Thursday, August 16, 2007

Naming Strategies

It's too bad that Harry LeBlanc doesn't post much to this blog, because in his unpublished novel Tainted Cotillion, every character's name is significant in some way, from the protagonist (Toussaint, named for the leader of the Haitian revolution) to the chief villain (Camille, named for the hurricane -- the book is set in New Orleans). None of my names are that significant, but I do tend to think pretty carefully about naming.

First, I want the names to be ethnically consistent and historically plausible. My first novel was set in an alternate Italy, so all the names had to at least sound Italian. During one of my revision passes, a beta reader pointed out to me that many of these characters were named after Christian saints in a world where Christianity had followed a very different course. He suggested The Lives of the Later Caesers as a source for late Roman names. Conveniently, I actually had that on the shelf. (My husband was a History major.) I made a list, and then went through and vetted every name. One I specifically remember changing was Francesca, who became Flavia. The name Francesca is based on Francesco, and became popular because of St. Francis of Assisi. It actually means "French." It's not entirely implausible as an Italian name absent St. Francis, but I wasn't tremendously attached to the name, so I changed it to a solidly late-Roman one. One I kept anyway was Giovanni -- Giovanni is the Italian form of John. I had reached the point where I couldn't conceive of that character by any other name -- he HAD to be Giovanni.

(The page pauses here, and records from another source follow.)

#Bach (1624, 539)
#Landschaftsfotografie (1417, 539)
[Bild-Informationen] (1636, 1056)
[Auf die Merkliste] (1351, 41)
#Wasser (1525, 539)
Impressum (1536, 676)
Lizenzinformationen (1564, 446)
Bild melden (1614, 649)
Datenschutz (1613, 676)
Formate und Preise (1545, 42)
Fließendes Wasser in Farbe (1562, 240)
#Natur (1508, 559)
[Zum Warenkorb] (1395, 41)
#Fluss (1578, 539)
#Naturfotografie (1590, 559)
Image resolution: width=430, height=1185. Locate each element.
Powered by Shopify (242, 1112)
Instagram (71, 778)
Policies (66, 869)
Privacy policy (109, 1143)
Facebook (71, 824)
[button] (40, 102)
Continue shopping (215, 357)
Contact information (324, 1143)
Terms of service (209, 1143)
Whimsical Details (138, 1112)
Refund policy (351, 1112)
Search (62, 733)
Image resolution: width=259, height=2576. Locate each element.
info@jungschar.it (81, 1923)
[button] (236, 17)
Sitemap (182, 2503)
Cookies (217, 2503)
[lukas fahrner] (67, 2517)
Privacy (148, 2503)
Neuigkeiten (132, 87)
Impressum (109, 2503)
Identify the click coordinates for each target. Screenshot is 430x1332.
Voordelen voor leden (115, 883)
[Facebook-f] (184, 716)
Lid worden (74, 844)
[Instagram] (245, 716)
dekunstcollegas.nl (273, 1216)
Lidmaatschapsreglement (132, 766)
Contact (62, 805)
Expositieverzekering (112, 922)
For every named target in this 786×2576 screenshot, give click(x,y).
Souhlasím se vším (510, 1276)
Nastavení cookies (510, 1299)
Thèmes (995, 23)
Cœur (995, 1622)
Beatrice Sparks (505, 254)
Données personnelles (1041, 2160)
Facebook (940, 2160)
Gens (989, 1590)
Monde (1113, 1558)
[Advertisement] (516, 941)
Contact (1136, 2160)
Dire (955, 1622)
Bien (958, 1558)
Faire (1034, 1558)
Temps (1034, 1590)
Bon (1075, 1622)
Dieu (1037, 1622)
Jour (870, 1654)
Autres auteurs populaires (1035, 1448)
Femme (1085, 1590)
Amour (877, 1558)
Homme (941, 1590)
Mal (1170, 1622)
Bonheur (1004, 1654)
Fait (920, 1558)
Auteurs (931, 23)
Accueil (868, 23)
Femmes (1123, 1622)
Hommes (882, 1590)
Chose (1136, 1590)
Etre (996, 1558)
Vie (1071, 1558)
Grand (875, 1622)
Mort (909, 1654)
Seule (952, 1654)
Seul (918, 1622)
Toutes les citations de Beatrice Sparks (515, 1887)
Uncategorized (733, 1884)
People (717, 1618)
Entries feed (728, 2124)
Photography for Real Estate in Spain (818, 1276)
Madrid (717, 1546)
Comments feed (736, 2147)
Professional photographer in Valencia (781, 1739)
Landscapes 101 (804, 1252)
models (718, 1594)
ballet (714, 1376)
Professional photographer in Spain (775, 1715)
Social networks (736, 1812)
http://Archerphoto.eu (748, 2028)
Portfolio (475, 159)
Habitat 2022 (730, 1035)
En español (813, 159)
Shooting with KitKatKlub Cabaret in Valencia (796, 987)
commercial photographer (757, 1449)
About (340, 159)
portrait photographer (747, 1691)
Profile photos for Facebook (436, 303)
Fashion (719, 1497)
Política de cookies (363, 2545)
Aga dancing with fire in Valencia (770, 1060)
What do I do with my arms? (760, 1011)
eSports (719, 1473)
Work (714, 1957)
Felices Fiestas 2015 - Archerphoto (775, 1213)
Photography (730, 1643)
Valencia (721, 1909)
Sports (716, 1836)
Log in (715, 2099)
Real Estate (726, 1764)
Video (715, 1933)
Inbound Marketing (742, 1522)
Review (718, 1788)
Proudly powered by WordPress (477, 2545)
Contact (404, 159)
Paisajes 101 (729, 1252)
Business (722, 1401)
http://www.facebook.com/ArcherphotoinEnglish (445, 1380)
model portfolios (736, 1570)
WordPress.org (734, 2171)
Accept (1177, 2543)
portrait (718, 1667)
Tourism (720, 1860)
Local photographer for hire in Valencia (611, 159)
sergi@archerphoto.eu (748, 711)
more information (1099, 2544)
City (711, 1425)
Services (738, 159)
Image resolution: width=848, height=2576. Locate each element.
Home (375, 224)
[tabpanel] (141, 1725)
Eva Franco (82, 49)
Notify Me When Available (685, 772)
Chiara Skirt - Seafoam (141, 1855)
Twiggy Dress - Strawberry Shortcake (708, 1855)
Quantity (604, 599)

Second, I want the names to be distinct and easy to tell apart. One of my rules of thumb is that no secondary characters can have names that could be easily confused with a primary character. So, Eliana is the only character with an E name in my first two novels (unless I missed one). Lauria is the only one with an L name. In real life, it's pretty common for people to run into people with the same name, but in my books, it never happens because it's confusing to the reader.

Third, I want the names (at least of protagonists and other major characters) to have a sound I like. I really like the names Eliana and Mira. I really like the names Lauria and Tamar.

Fourth, if the name tells you a little something about the character, that's a bonus. In my newest novel, I have a character named Heike, which is a pet form of a female form of the German form of the name Henry. Which means "home power," and is significant in the book. (OK, so that's not going to tell very many people anything about the character unless they look the name up in a name dictionary, but oh well.)

For my current project (a children's SF novel) I gave the two girls in the story my daughters' middle names, Jean and Margaret. The boy in the story was named after Robby Smart, the most annoying boy in the fourth grade. (Robby grew up to become a sculptor and I would expect is much improved. But he was pretty awful when he was nine.) Eleanor complained about the whiteness of the names. I haven't changed them, but I've been mulling over whether I will do so later and if so, what I'm going to change them to.

1 comment:

tate said...

I noticed that in Romancing the Dead I have too many "M" names -- Matyas, Micah, and Marge. Luckily, they sound enough different that I'm not too worried that people will get confused, but I know that at least once I typed Micah when I meant Matyas, so I had to over my revisions very carefully.